%%

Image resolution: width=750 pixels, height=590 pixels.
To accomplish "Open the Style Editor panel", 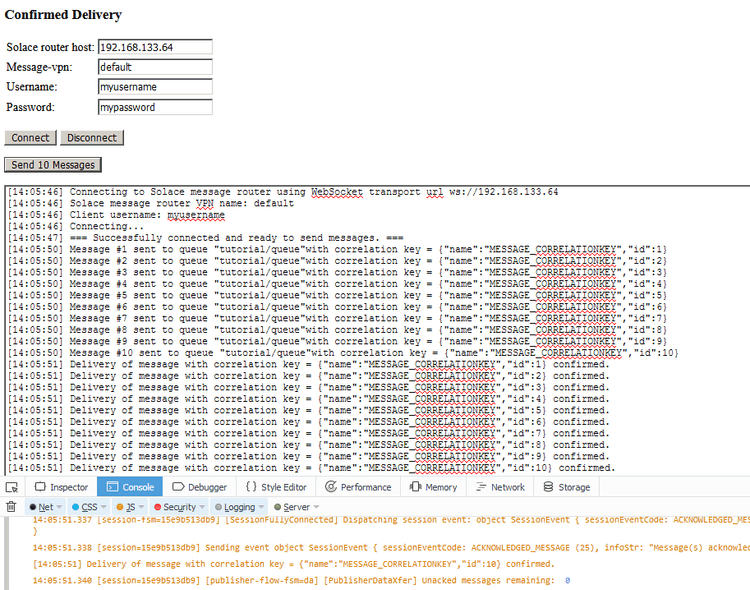I will coord(276,487).
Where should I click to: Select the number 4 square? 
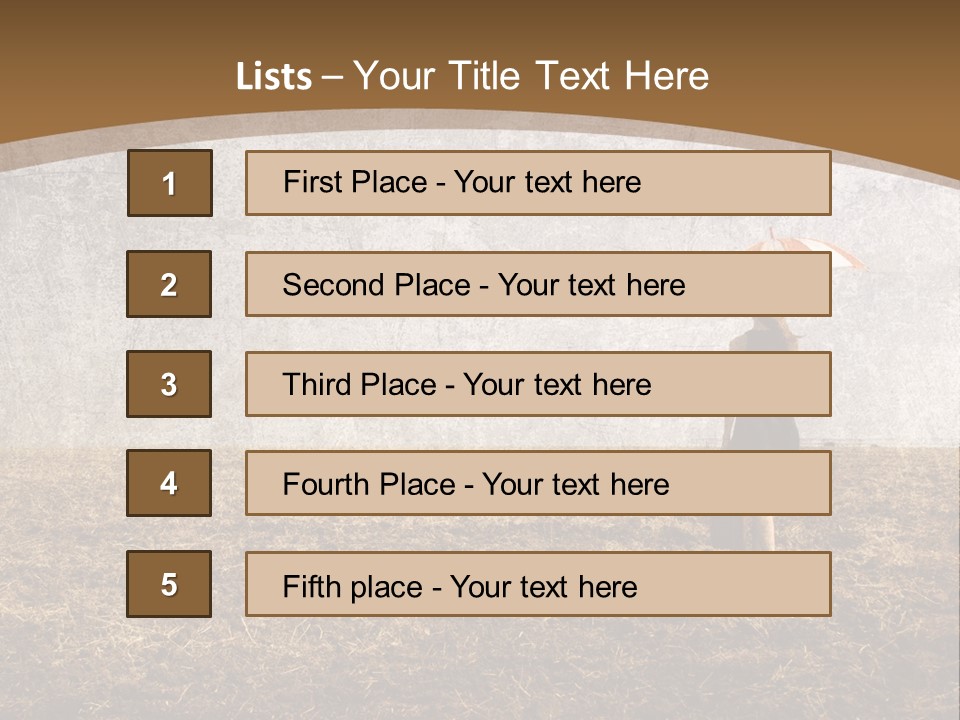(x=169, y=483)
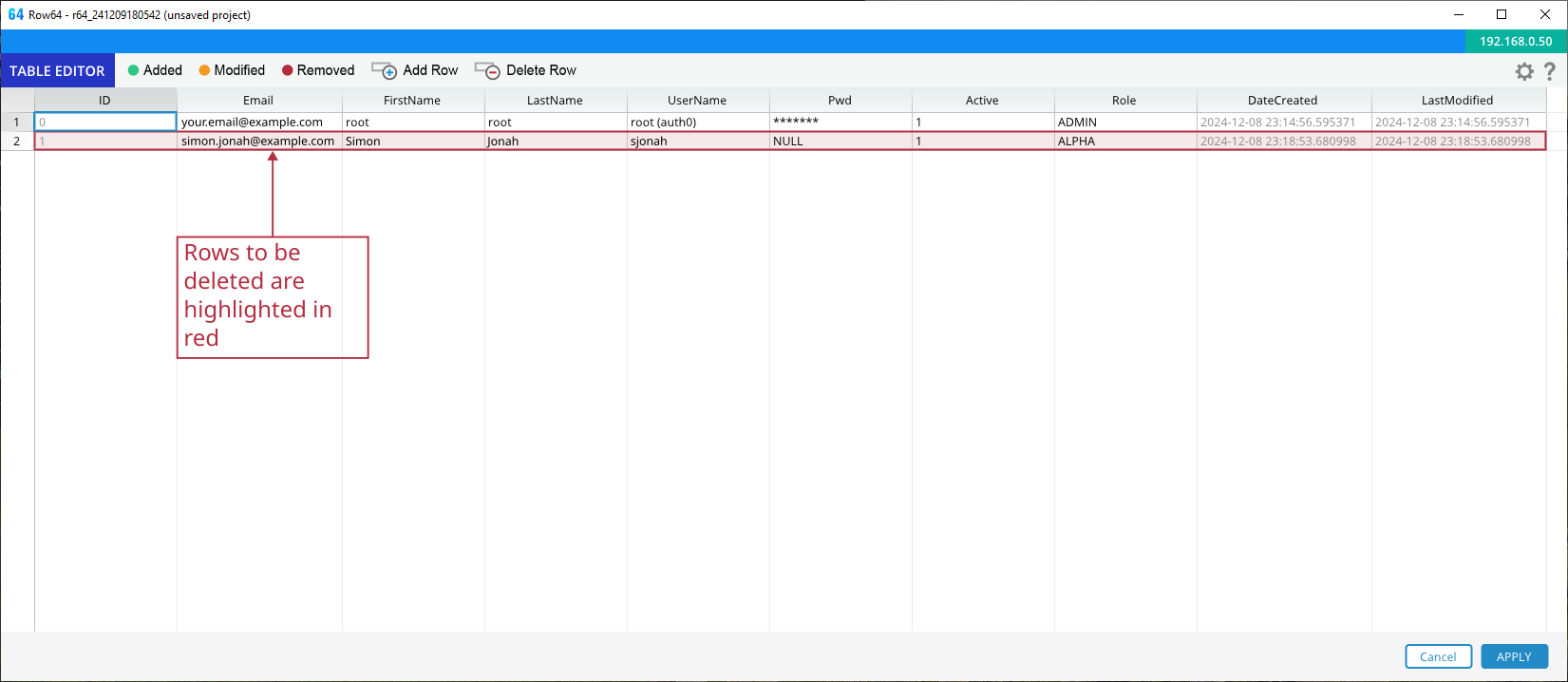Select the Email column header
The width and height of the screenshot is (1568, 682).
[x=258, y=100]
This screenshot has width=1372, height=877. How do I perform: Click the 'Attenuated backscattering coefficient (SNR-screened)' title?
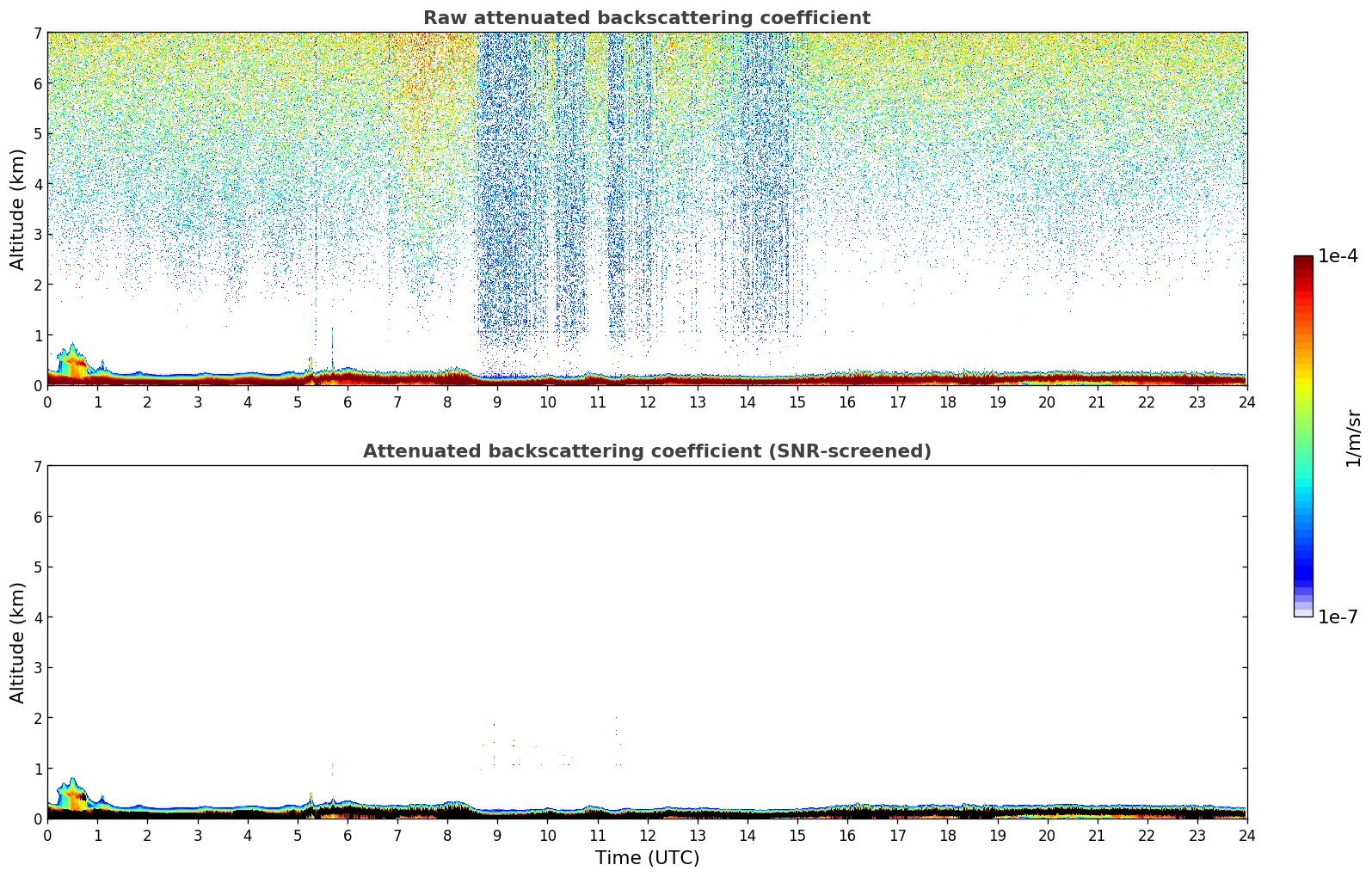(x=646, y=451)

%%

__THE REQUEST__
Print the lines of the records from the one containing "Where should I" through the one containing "[x=258, y=100]", inclusive, verbatim, omitting the pictures.

__PROBLEM SOLUTION__
Where should I click to: Select the number 4 square? 
(x=169, y=483)
Select the Email column header
The width and height of the screenshot is (1568, 682).
[x=258, y=100]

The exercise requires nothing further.